XML Document read in as Latin1 but half converted to UTF-8

XML Document read in as Latin1 but half converted to UTF-8 - java

I'm hitting my head off a brick wall with a bizarre problem that I know there will be an obvious answer to, but I can't see if for the life of me. It's all to do with encoding. Before the code, a simple description: I want to take in an XML document which is Latin1 (ISO-8859-1) encoded, and then send the thing completely unchanged over an HttpURLConnection. I have a small test class and the raw XML which shows my problem. The XML file contains a Latin1 character 0xa2 (a cent character), which is invalid UTF-8 - I'm deliberately using this as my test case. The XML declaration is ISO-8859-1. I can read it in no bother, but then when I want to convert the org.w3c.dom.Document to a byte[] array to send down the HttpURLConnection, the 0xa2 character gets converted to the UTF-8 encoded cent character (0xc2 0xa2), and the declaration stays as ISO-8859-1. In other words, it's converted to two characters - totally wrong.
The code which does this:
FileInputStream input = new FileInputStream( "input-file" );
DocumentBuilderFactory factory = DocumentBuilderFactory.newInstance();
factory.setNamespaceAware( true );
DocumentBuilder builder = factory.newDocumentBuilder();
Document document = builder.parse( input );
Source source = new DOMSource( document );
ByteArrayOutputStream baos = new ByteArrayOutputStream();
Result result = new StreamResult( baos );
Transformer transformer = TransformerFactory.newInstance().newTransformer();
transformer.transform( source, result );
byte[] bytes = baos.toByteArray();
FileOutputStream fos = new FileOutputStream( "output-file" );
fos.write( bytes );
I'm just writing it to a file at the moment while I figure out what on earth is converting this character. The input-file has 0xa2, the output-file contains 0xc2 0xa2. One way to fix this is to put this line in the 2nd last block:
transformer.setOutputProperty(OutputKeys.ENCODING, "ISO-8859-1");
However, not all XML documents that I'll be dealing with will be Latin1; most, indeed, will be UTF-8 when they come in. I'm assuming I shouldn't have to be working out what the encoding is such that I feed that in to the transformer though? I mean, surely it should be working this out for itself, and I'm just doing something else wrong?
A thought had occurred to me that I could just query the document to find out the encoding and thus the extra line could just do the trick:
transformer.setOutputProperty(OutputKeys.ENCODING, document.getInputEncoding());
However, I then determined that this wasn't the answer, as document.getInputEncoding() returns a different String if I run it in a terminal on the linux box in comparison to when I run it within Eclipse on my Mac.

## Dataset
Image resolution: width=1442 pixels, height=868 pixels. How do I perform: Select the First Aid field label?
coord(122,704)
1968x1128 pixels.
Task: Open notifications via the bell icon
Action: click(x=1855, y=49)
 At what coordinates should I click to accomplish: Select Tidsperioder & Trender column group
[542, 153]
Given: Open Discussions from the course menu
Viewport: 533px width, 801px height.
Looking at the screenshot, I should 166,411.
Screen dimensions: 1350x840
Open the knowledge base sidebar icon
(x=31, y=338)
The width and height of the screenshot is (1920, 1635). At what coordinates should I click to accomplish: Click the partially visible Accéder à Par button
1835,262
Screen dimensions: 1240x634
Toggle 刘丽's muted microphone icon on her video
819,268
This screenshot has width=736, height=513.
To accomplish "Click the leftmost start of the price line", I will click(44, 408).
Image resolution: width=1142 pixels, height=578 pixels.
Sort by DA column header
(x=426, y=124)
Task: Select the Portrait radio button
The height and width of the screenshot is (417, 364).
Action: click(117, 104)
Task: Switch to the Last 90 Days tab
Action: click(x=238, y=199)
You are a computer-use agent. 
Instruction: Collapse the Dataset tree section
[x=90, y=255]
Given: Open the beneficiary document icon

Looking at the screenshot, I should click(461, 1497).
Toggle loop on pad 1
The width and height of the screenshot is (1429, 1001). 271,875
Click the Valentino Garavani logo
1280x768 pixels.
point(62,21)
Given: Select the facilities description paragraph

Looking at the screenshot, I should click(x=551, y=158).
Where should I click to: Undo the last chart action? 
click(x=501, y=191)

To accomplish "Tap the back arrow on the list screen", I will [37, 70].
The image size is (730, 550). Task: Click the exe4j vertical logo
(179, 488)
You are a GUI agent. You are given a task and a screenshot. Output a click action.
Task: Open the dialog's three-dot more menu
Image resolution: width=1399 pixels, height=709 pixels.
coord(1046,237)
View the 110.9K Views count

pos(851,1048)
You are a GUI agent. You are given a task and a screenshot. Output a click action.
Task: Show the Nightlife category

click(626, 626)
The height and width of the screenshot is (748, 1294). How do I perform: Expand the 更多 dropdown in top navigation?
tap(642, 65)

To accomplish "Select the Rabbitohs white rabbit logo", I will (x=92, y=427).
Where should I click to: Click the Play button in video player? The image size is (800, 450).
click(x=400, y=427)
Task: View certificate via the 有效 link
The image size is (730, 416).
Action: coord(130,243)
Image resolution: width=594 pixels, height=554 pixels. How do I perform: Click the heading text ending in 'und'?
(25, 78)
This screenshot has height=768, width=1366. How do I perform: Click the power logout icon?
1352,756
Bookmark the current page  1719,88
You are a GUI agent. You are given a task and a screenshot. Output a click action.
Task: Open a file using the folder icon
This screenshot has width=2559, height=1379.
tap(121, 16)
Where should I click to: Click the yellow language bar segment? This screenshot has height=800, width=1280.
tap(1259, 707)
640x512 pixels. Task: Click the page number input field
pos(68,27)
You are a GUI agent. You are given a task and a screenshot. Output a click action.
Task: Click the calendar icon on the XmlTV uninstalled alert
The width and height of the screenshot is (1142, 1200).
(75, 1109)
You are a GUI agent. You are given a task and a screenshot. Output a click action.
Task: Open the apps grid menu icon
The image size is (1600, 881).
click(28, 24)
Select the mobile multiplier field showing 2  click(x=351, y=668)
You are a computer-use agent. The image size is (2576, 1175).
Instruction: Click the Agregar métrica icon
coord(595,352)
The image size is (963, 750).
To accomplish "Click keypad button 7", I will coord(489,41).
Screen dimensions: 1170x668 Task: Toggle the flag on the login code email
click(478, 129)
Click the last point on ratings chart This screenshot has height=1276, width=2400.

## Directives
1. In the forum post about XML encoding in Java, which bytes appear in the output file where the input file had 0xa2?
2. Continue the forum post about the half-converted XML encoding from the point where it ends.

## Outputs in order
1. The output file contains 0xc2 0xa2.

2.
Any hints would be appreciated. I fully accept I'm missing out on something obvious.

yes, by default, xml documents are written as utf-8, so you need to explicitly tell the Transformer to use a different encoding. your last edit is the "trick" to doing this such that it always matches the input xml encoding:
transformer.setOutputProperty(OutputKeys.ENCODING, document.getXmlEncoding());
the only question is, do you really need to maintain the input encoding?

Why not just open it with a normal FileInputStream and stream the bytes to the output stream directly from that? Why do you need to load it into DOM format in memory if you are just sending it byte for byte over an HttpURLConnection?
Edit: According to javadoc for Document, you should probably be using document.getXmlEncoding() to get what matches the encoding in the XML prolog.

This may be helpful - it's too long for a comment, but not really an answer. From the spec:
The encoding attribute specifies the preferred encoding to use for
outputting the result tree. XSLT processors are required to respect
values of UTF-8 and UTF-16. For other values, if the XSLT processor
does not support the specified encoding it may signal an error; if it
does not signal an error it should use UTF-8 or UTF-16 instead.
You may want to test with "encoding=junk", as it were, to see what it does.
The valid values for Java are described here. See also IANA charsets.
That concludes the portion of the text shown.